We also examined the stylet pathway in the soybean stem using histological investigation and found that when waveform Rp2 appeared, the stylet tip was positioned in the xylem vessel (Figure 6E,F). A salivary sheath was also secreted and wrapped around the stylet during waveform Rp2 (Figure 6E,F). Therefore, histological examinations confirmed the correlation between waveform Rp2 and xylem sap ingestion in soybean stem.

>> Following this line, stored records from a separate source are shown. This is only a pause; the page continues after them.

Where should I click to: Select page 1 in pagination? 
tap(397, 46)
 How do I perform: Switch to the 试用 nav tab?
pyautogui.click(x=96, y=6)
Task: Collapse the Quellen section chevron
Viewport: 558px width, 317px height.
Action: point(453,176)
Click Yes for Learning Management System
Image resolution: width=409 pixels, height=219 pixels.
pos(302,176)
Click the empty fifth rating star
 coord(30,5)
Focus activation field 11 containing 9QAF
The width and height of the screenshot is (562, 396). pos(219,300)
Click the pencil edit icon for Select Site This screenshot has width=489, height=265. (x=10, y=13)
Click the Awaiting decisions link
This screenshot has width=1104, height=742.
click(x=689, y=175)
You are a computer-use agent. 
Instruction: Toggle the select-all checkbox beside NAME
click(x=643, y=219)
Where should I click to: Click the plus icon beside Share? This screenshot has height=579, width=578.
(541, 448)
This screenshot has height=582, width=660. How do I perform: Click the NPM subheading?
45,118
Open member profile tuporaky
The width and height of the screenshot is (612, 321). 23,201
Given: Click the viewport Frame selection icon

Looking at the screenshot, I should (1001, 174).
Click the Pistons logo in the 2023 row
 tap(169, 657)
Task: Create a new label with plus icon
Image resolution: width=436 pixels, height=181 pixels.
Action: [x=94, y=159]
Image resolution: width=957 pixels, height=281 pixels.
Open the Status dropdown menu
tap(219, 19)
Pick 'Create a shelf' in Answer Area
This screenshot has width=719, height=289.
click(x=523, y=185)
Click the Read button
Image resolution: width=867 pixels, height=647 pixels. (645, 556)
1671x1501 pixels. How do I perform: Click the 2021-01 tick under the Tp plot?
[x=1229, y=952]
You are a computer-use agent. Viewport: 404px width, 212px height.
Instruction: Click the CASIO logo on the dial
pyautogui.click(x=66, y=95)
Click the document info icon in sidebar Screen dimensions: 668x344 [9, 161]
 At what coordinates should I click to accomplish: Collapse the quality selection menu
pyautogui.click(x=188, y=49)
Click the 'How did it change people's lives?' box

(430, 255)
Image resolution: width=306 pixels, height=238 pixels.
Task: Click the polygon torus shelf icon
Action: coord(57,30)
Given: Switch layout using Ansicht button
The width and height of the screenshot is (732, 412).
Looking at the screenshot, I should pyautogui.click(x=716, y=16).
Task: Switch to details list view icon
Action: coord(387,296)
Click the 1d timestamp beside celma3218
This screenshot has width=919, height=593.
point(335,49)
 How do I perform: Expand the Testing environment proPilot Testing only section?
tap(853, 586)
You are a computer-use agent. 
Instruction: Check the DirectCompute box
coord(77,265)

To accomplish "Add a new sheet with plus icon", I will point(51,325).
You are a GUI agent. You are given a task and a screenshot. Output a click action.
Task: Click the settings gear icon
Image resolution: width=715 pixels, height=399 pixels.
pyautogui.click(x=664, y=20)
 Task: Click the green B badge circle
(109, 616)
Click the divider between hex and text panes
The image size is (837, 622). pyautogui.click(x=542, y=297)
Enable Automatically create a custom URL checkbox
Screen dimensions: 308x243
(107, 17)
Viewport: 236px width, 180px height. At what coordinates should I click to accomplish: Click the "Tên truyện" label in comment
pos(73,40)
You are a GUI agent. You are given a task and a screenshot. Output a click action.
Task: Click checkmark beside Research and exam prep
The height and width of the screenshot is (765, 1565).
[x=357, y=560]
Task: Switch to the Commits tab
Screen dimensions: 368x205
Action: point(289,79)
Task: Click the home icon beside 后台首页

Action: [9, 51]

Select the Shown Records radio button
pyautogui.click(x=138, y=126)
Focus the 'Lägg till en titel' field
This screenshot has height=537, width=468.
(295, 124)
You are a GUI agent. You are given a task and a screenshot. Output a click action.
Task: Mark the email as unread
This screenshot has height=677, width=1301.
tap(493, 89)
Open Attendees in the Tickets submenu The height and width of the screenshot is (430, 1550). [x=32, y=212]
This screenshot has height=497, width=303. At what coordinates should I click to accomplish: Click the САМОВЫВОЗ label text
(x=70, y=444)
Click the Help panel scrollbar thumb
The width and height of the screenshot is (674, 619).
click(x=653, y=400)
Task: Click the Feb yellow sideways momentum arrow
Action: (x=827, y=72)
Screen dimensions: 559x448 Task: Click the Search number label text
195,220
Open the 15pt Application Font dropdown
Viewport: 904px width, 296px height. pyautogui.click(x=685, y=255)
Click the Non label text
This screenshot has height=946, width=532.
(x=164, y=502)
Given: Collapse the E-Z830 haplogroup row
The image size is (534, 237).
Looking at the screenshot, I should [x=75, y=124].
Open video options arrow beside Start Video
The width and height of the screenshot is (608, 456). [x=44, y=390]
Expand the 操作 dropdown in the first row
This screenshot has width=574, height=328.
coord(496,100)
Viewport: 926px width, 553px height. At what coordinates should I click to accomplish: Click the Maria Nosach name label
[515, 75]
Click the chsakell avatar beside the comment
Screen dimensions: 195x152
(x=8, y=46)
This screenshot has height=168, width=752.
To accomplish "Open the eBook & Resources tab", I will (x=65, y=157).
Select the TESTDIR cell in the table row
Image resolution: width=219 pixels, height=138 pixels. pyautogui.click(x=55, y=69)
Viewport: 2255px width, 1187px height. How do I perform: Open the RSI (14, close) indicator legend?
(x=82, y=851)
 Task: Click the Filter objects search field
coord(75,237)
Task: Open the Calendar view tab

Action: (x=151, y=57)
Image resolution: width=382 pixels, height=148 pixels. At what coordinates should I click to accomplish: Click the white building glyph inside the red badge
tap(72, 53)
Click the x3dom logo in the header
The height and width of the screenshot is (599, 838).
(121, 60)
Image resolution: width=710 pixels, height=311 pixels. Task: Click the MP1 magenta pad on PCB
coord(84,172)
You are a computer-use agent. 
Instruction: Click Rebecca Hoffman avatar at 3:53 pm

Waveform Rp3 occurs during R. pedestris feeding on the soybean cotyledon and pod. A cross section of cotyledon with stylets showed that stylet tips positioned in the cotyledon (Figure 7A–D). A thin layer of the salivary sheath surrounding stylets was also observed in cotyledon (Figure 7C,D). The histological images during waveform Rp3 in soybean pods showed that R. pedestris stylet tips were located within the pod tissue after trespassing the pod wall (Figure 7E). If the pod wall was removed, stylet tips were positioned in the seed endosperm (Figure 7F). Therefore, histological investigation ascertained the correlation between waveform Rp3 and cell-rupture tactics (salivation and ingestion). Rp1 was also observed during R. pedestris feeding on soybean pods, but a cross section of plant tissue containing stylet was not achieved because of the short period of this waveform occurrence. We hypothesize that R. pedestris might occasionally obtain water from the pod wall.
4. Discussion
The current study is the first paper to study the feeding behavior of a bean bug R. pedestris (Heteropterans: Alydidae), an important pest of soybean crops in East Asia. A waveform library was created using the EPG system, and six different waveforms—Np, Z, Rp1, Rp2, RP3 and RP4—were identified associated with the stylet activities of R. pedestris on the soybean stem, leaflet, pod, and cotyledon. Waveforms were further grouped into nonprobing, pathway, xylem sap ingestion, salivation and ingestion, and interruption phases (Table 1 and Figure 1, Figure 2 and Figure 5). In comparison with the waveforms recorded from Pentatomidae species, we found that the Rp2 waveform varied in different plant tissues, which is consistent with the DM2 waveforms of Dichelops melacanthus on maize seedlings [31] and Tibraca limbativentris on Rice [18]. For the cell rupture strategy employed by R. pedestris, it is hard to distinguish the waveform salivation from ingestion, so salivation/ingestion was defined together as Rp3, the same as the NV3 of Nezara viridula [32].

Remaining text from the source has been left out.